Ecrit avec amour et humour le 16.11.2016

L’expatriation

chamboule

tout.

Elle te chamboule, toi et ta vie. Ta vie change et toi aussi.

 

"Exploration intérieure"

"Voyage Initiatique"

"Cheminement personnel"

"Connaissance de soi"

Tout a démarré le jour où j’ai traversé l’Atlantique. Le Canada ne m’a jamais fait rêver. J’ai pu lire que plusieurs personnes avaient l’envie d’y vivre et de s’y installer. Pas moi. Dix ans en arrière, je n’aurai même pas parié un Euro sur ma future expatriation. Pourquoi faire ? Je ne suis pas folle au point de vouloir quitter Paris pour…..VanQuoi ?! Vancouver ?! Mais c’est où ça, au Canada ?!

 

Je vous l’assure, je ne connaissais pas cette ville. J’en avais brièvement entendu parler pour ses JO d’Hiver mais rien qui fasse rêver ou qui donne envie de poser ses valises. J’aurai pu décider de partir n’importe où : Nouvelle Zélande, Amérique du Sud, Japon ou Bordeaux (non, c’est une blague)…

 

« Mais pourquoi tu vas à Vancouver ?! »

- - - - -

**Explorer le document**
A. À quelle date le texte sur l'expatriation a-t-il été écrit ?
B. Recopiez fidèlement le passage du texte sur l'expatriation qui s'ouvre sur les mots contenant « Elle te chamboule, toi » et se referme sur « au Canada ?! ».
C. Prolongez le texte sur l'expatriation au-delà de sa dernière phrase.

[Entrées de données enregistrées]
- - - - -

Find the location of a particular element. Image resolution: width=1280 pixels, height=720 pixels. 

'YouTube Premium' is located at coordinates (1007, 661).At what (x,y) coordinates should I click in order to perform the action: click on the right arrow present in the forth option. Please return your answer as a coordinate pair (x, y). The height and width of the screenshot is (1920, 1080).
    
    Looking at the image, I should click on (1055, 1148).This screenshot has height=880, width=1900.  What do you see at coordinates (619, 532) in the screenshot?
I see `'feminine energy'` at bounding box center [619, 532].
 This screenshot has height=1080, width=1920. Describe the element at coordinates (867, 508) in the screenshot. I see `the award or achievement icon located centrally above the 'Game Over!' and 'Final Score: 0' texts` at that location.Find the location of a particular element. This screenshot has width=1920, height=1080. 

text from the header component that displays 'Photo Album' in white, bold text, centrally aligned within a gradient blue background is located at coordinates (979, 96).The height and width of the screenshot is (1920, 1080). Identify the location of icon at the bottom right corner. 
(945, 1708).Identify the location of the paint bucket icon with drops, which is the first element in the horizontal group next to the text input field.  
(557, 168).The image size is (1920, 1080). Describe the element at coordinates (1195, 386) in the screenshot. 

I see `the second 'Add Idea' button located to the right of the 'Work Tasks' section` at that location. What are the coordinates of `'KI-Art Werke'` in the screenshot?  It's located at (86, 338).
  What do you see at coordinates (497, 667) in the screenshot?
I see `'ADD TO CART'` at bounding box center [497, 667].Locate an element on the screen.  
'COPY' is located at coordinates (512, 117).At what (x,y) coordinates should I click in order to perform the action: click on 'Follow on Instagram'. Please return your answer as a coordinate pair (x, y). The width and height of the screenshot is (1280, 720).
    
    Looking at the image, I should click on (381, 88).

- - - - -

**Réponses fournies**
A. Il a été écrit le 16.11.2016.

B.
Elle te chamboule, toi et ta vie. Ta vie change et toi aussi.

 

"Exploration intérieure"

"Voyage Initiatique"

"Cheminement personnel"

"Connaissance de soi"

Tout a démarré le jour où j’ai traversé l’Atlantique. Le Canada ne m’a jamais fait rêver. J’ai pu lire que plusieurs personnes avaient l’envie d’y vivre et de s’y installer. Pas moi. Dix ans en arrière, je n’aurai même pas parié un Euro sur ma future expatriation. Pourquoi faire ? Je ne suis pas folle au point de vouloir quitter Paris pour…..VanQuoi ?! Vancouver ?! Mais c’est où ça, au Canada ?!

C.
« Je le saurai une fois là-bas. »

 

C’est la seule réponse que j’avais. Je ne savais pas vraiment pourquoi Vancouver, j’ai juste suivi mon intuition. Je n’ai pas quitté la France pour cause de licenciement, rupture amoureuse ou inflation des impôts. Je suis partie pour une raison de santé. Pas de santé physique, mais pour une raison de santé mentale.

 

Rester et tomber malade. Partir était mon seul remède.

 

J’avais bien conscience qu’en choisissant de m’envoler vers l’inconnu, ma vie allait à contre-sens de ce que la société attendait de moi: S’alléger à l’heure où il faut devenir propriétaire, quitter son travail au moment où tu dois signer ton CDI, partir seule et célibataire à l’âge où tu dois être maman de deux enfants. Contre-sens, vous avez dit ?! Difficile de vivre sa vie différemment lorsque tu es entourée de personnes que tu aimes, mais qui ont fait le choix de vivre cette vie-là, leurs vies ne sont pas la mienne. Je me suis rendu compte que ma singularité était devenue ma force.

 

En partant, j’étais libre d’exprimer qui j’étais, libre de vivre cette nouvelle vie que j’avais choisie. Et cette nouvelle vie, elle commence avec un nouveau toi.

 

Toi et toi seule.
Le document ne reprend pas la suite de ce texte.